入隊後すぐは「国防」の意味がわからなかった
初めてF-15を目の前で見たとき、先輩パイロットから「戦闘機」と「国防」について貴重な話を聞きました。
日本の空を守るということはどういうことか。
国民の命を守るということはどういうことか。
国有財産を守るということはどういうことか。
自衛隊が活躍するということはどういうことか。
自衛隊の存在意義は……。
入隊直後だった18歳の私にとって、このときの先輩パイロットの話は、正直なところすべてを理解することができませんでした。
「あのとき、先輩が伝えようとしていたことが、やっとわかった」と感じたのは、自衛官になって10年経ったくらいの頃です。練習機や戦闘機といった飛行機に合計1000時間ほど乗ったくらいの時期でした。それまでありとあらゆる教育を受け、実際に経験してようやく、先輩の話を理解できたと感じたときは鮮明に覚えています。

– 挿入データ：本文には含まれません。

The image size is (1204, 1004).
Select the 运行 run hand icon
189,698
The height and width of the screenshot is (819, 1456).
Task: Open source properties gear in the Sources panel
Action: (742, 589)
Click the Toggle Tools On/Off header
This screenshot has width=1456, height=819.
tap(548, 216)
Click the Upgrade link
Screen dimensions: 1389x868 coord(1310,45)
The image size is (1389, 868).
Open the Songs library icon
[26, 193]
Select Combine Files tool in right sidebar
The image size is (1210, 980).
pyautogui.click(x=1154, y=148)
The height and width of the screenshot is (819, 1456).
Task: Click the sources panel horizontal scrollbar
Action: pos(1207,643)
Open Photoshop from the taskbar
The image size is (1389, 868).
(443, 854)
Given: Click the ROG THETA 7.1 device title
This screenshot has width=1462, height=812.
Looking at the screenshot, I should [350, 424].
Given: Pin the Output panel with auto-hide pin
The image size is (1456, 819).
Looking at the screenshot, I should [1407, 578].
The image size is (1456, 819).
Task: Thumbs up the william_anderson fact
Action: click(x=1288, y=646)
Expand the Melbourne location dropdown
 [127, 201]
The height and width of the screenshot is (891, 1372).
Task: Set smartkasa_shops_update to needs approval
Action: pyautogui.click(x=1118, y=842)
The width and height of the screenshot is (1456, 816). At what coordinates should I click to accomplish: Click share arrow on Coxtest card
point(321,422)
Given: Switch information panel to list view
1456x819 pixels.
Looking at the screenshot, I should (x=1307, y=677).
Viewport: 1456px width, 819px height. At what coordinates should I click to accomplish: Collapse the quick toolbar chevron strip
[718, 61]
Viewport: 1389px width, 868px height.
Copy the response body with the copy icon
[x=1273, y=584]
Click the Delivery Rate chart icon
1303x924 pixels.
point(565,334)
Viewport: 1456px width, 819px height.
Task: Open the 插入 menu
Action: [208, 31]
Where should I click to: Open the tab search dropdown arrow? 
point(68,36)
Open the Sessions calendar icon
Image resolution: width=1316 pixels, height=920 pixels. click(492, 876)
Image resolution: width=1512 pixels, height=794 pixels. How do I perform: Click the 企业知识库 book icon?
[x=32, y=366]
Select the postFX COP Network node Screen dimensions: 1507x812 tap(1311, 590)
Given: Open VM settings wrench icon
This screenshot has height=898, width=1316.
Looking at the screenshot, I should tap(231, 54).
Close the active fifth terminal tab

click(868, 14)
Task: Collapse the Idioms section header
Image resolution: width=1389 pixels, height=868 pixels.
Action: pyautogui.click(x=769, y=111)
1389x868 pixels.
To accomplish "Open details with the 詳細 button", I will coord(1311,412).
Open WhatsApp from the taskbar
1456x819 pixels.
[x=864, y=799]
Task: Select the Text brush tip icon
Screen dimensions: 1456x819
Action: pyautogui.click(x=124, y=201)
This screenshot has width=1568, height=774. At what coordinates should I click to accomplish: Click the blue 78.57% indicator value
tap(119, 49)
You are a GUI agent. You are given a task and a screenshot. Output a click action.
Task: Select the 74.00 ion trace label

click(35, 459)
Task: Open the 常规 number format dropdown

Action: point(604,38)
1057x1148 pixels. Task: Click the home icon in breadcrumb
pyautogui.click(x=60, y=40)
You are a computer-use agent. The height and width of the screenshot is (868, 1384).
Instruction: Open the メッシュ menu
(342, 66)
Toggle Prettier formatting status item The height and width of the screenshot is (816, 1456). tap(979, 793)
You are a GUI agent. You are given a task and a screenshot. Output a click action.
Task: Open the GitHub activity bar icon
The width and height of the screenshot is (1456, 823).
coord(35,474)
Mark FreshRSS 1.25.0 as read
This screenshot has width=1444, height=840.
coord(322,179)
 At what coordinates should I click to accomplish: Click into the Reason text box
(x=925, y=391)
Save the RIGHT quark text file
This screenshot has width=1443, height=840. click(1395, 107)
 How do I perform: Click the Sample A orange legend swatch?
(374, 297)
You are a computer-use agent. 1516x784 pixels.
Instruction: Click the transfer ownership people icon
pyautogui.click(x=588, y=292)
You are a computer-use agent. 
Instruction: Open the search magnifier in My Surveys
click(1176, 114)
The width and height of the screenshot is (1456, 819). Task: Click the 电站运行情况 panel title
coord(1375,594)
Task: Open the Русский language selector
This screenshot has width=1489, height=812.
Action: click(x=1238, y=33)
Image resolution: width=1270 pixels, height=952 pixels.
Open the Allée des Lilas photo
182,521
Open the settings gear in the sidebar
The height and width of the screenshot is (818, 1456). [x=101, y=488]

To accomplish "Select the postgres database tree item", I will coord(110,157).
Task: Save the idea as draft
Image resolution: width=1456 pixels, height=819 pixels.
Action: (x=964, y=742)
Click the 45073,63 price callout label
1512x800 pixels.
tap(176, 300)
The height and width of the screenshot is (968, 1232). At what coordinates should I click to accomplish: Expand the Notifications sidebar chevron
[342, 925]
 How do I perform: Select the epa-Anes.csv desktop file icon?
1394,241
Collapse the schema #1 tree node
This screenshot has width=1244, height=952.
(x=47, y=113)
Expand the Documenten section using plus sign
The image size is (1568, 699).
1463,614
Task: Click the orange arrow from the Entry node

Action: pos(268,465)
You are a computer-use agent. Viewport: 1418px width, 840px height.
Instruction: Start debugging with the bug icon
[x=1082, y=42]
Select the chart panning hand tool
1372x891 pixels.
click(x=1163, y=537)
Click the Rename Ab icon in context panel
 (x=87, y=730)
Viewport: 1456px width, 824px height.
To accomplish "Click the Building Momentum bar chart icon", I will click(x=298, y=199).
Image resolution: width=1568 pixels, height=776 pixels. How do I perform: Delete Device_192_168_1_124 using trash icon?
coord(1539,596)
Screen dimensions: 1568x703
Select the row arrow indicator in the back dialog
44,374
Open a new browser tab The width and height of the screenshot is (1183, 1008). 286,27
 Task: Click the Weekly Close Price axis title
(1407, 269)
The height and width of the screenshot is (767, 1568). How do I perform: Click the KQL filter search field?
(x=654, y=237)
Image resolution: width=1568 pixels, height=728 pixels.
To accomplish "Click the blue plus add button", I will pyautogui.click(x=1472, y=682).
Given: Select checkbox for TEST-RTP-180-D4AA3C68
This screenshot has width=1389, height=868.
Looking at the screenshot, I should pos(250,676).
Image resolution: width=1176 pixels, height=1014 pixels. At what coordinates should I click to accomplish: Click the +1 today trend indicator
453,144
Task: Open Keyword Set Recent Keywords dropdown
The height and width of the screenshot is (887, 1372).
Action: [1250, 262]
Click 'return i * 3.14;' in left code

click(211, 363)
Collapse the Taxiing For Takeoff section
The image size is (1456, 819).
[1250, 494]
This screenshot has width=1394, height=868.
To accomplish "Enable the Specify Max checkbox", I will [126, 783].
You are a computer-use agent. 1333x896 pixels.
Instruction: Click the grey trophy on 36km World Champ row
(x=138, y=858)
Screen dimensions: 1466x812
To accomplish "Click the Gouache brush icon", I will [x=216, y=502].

後輩に教育できるようになったのもこの頃でした。
外敵の脅威に「迅速かつ確実に」対応する
日本は島国、四面環海です。
国を守るには東西南北、360度警戒を要します。もしも外敵の脅威があるなら、上陸されてからでは遅すぎます。国民の命や国有財産を守るためには、より陸地から離れたところで抑止しなければなりません。
できるだけ国土から遠いところで、いち早く相手の意図を察知し、攻撃の意思があるなら事前に止める。そのためには、できるだけ速く、そこに到達しなければなりません。現時点でそれが可能なのは、戦闘機だけです。
だからこそ、速さと確実さを追究する。「迅速かつ確実に」――これは、戦闘機パイロットの世界において、よく使われるフレーズです。
とにかく速く目的の地点に到達する。相手が攻撃してきた場合に備えて武器を搭載する。日本を守る、という意味では、護衛艦や現在開発中の空母もそうですし、陸上では戦車もそうでしょう。どれも重要で、それぞれ用途が異なります。そのなかで、第一線で日本を守る装備、それが戦闘機なのです。